© JUNGE FREIHEIT Verlag GmbH & Co.  www.jungefreiheit.de  51/09 11. Dezember 2009

Frisch gepresst

Faschismus. Es gibt, so der zum Thema einschlägig ausgewiesene Göttinger Historiker Karlheinz Weißmann, Prä-, Post-, Radikal-, Anti-, Links-, Liberal- und Rechts-Faschisten (Faschismus. Eine Klarstellung, Edition Antaios, Schnellroda 2009, broschiert, 64 Seiten, 8 Euro). Vergessen wurden die „beschissenen Faschisten“, die der Ex-Hausbesetzer und nun am gefüllten Trog des einst so gehaßten „Schweinesystems“ angekommene Künstler Daniel Richter neulich in der Welt am Sonntag (29. November) entdeckt hat. Diese neue Spezies definiert Richter so wie „linke Antisemiten“ – als „Vollidioten“. Da geht es bei Weißmann schon um einiges filigraner zu. Als „Klarstellung“ dürfte es bei simplen Gemütern und „linken Hamburgern“ wie Richter allerdings kaum ankommen, wenn der Kenner des „nationalen Sozialismus“ vorschlägt, eine „afaschistische Perspektive“ einzunehmen, um sich von allen ideologischen Vorgaben endlich zu befreien. Vielmehr steuert Weißmann eine für Richter und Genossen unaushaltbare Komplexität an. Nur mit Übersprungshandlungen könnten jene Kreise daher auf lässig eingestreute Angaben reagieren, denen zufolge die ersten Toten unter Mussolinis Anhängern Mitglieder der jüdischen Gemeinde waren, 200 Juden am „Marsch auf Rom“ teilnahmen und zehn Prozent der italienischen Juden der faschistischen Partei angehörten.

 

Auslandsorganisation. Bei den großen wie den kleinen Arbeitern im Weinberg der Vergangenheitsbewältigung sind eigene oder familiäre „Verstrickungen“ in der Regel der Ausgangspunkt für eine mitunter lebenslange „Auseinandersetzung“ mit der NS-Zeit.
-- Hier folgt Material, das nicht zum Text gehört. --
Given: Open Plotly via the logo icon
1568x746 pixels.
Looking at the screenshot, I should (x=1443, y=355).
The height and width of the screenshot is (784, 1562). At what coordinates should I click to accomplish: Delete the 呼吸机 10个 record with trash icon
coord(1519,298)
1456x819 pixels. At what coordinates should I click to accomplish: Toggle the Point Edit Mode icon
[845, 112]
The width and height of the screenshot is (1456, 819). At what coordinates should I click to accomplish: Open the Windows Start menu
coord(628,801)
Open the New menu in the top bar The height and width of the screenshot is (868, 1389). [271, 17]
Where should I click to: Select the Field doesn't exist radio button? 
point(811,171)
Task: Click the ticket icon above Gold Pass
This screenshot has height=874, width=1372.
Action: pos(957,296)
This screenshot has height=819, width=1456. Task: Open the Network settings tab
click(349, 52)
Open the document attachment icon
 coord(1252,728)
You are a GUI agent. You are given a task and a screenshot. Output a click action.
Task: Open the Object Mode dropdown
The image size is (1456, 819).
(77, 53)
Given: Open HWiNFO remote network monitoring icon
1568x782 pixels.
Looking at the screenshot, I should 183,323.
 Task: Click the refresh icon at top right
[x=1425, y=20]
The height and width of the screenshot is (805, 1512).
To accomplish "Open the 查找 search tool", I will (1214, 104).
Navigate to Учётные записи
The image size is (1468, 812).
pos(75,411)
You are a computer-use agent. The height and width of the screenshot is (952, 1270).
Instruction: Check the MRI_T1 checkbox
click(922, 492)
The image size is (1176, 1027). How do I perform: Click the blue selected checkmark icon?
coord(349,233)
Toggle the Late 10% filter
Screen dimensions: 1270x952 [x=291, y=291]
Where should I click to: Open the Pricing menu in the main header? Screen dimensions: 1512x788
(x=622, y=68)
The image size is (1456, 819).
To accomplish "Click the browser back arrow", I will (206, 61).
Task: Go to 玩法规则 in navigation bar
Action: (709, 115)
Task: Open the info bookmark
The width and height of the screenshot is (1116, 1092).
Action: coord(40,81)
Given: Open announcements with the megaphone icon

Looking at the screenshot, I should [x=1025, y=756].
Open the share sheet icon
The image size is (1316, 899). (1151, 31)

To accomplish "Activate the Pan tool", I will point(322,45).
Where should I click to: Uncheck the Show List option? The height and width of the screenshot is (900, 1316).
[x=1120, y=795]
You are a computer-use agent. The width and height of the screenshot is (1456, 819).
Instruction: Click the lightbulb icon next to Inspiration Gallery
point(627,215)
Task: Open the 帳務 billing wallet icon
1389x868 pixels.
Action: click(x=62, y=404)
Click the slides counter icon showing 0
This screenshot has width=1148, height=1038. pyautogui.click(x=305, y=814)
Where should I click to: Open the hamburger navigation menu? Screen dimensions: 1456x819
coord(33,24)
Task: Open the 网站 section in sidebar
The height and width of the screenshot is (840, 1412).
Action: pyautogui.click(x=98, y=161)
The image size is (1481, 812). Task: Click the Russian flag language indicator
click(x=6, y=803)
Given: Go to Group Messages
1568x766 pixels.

Das Spektrum reicht hier bekanntlich von Richard von Weizsäcker bis zu Jan Philipp Reemtsma, vom Spät-Parteigenonnen Walter Jens bis zu dem Zeithistoriker Fritz Fischer. Zu diesem Personal zählt auch der inzwischen emeritierte Freiburger Romanist Frank-Rutger Hausmann, der in den letzten zwanzig Jahren ohn‘ Unterlaß über die Geisteswissenschaften im Zeichen des Sonnenrades schrieb. Intern war längst bekannt, daß „der Frank-Rutger“ damit auch familiäre „Trauerarbeit“ leistete. Dies legt er jedoch jetzt erst, in seiner Biographie Ernst-Wilhelm Bohles, des für die Auslandsdeutschen zuständigen höchsten NS-Funktionärs (Gauleiter im Dienst von Partei und Staat, Duncker&Humblot, Berlin 2009, 299 Seiten, Abbildungen, 38 Euro) offen, denn Familie Hausmann ist mit Familie Bohle recht eng verwandt. Abgesehen von diesem Bekenntnis bietet die aktengestützte, lobenswert solide, gut geschriebene Biographie aber leider wenig Neues. Über Bohle, den liberalen, höflichen, gar nicht bonzenartigen „Gentleman-Gauleiter“, erfahren wir kaum mehr als das, was Hans-Adolf Jacobsen 1968 aus den Akten über das außenpolitische Hauen und Stechen in der NS-Polykratie zutage gefördert hat.